Review: Art historian Hawksley, (who is a direct descendant of Charles Dickens), tells of the romance between Dante Gabriel Rossetti and Lizzie Siddal. It was actually an American artist, Walter Deverell, that discovered the ‘stunner’ when he accompanied his mother to the hat shop where Lizzie worked. With his mother’s help, he secured her services as a model for his own pictures before Holman Hunt and Millais were to immortalise her in theirs. On meeting her later, Dante was immediately obsessed by Lizzie and she with him. It was a claustrophobic relationship – he was commitment-phobic and both were insanely jealous and attention-seeking. Lizzie was depressive, anorexic and was frequently ill – particularly when Rossetti wasn’t paying attention to her – she always got better when he ran to her bedside; despite that she did become a laudanum addict early on. They did finally marry, but laudanum was to be her final downfall when she suffered post-natal depression after the stillbirth of their child. She comes across as manipulative and demanding, but remember she was desperate to be married to the love of her life – as ruin for her and her family would be the result if their unmarried relationship became fully public. Rossetti, while undoubtedly talented, was totally self-interested and rarely worked at his best when Lizzie was around. When she died, he buried the only copy of a book of poems he’d written for her with the casket, and amazingly it was later dug up! – It really happened, although he did get an official exhumation order for it – selfish as ever. The other really interesting character in their life was the art critic John Ruskin – a rich and hugely influential person in the Victorian art world. It is doubtful whether Rossetti would have got anywhere without his patronage, and without him having supported John Everett Millais first. Ruskin recognised that the PRB were trying to do something different in their back to nature ideals. Ruskin also took Lizzie under his patronage too as she showed talent at art, and it helped Lizzie to maintain her aura of respectability. Hawksley’s biography concentrates on the events of Lizzie’s life rather than commentating on the art, and made for an entertaining read with a good selection of illustrations. The highlights include some of Dante and Lizzie’s poetry which is touching and sad.

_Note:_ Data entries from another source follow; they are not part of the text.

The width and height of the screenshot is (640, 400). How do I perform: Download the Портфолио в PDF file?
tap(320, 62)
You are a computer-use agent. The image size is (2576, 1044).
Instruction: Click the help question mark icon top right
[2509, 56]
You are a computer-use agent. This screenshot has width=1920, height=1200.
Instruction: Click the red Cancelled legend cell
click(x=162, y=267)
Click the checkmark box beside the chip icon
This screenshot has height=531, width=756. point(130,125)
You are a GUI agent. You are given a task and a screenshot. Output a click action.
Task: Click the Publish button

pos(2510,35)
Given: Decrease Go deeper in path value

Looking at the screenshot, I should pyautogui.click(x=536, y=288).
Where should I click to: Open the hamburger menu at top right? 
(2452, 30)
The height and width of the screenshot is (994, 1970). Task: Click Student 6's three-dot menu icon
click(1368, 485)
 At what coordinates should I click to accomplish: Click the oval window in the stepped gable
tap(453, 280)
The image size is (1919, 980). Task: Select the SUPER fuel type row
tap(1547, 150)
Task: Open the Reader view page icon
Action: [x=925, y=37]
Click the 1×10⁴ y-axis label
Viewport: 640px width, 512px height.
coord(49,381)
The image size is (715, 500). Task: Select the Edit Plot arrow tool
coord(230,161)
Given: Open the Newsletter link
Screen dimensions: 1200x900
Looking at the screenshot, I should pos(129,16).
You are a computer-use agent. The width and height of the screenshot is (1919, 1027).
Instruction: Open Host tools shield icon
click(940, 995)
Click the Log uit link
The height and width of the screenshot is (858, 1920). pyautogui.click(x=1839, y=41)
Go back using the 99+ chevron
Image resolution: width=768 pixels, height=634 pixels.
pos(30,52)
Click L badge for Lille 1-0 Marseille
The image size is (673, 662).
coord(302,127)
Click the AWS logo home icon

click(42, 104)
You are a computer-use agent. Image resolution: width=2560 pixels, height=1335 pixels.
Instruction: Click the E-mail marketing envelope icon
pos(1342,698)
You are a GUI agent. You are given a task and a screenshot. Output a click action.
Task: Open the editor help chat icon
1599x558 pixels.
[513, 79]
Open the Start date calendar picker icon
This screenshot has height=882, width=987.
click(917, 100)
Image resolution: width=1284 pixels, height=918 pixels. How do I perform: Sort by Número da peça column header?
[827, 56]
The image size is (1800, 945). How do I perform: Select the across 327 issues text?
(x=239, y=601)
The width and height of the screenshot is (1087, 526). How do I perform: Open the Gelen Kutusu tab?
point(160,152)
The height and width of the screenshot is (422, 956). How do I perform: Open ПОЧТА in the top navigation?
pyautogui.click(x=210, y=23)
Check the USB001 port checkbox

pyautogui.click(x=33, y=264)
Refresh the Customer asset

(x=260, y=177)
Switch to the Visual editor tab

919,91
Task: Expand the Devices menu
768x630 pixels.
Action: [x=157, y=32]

Elizabeth Eleanor Siddall (25 July 1829 – 11 February 1862), better known as Elizabeth Siddal (a spelling she adopted in 1853), was an English artist, artists’ model, and poet. Siddal was perhaps the most significant of the female models who posed for the Pre-Raphaelite Brotherhood. Their ideas of female beauty were fundamentally influenced and personified by her. Walter Deverell and William Holman Hunt painted Siddal, and she was the model for John Everett Millais’s famous painting Ophelia (1852). Early in her relationship with Dante Gabriel Rossetti, Siddal became his muse and exclusive model, and he portrayed her in almost all his early artwork depicting women.

William Holman Hunt, Two Gentlemen of Verona, Valentine Rescuing Sylvia From Proteus, 1850 or 1851

Siddal became an artist in her own right and was the only woman to exhibit at an 1857 Pre-Raphaelite exhibition. Significant collections of her artworks can be found at Wightwick Manor and the Ashmolean. Sickly and melancholic during the last decade of her life, Siddal died of a laudanum overdose in 1862 during her second year of marriage to Rossetti.

About the Author – Lucinda Hawksley is the great-great-great granddaughter of Charles Dickens and a patron of the Charles Dickens Museum in London. She has written more than 20 books, including Lizzie Siddal, The Tragedy of a Pre-Raphaelite Supermodel (2004) and Katey, The Life and Loves of Dickens’s Artist Daughter (2006). A part-time lecturer as well as a writer, Lucinda is an expert in Dickens’s family life and has been awarded a fellowship to study the life of Augustus Dickens (Charles’s brother and the original “Boz”) at the Newberry Library in Chicago.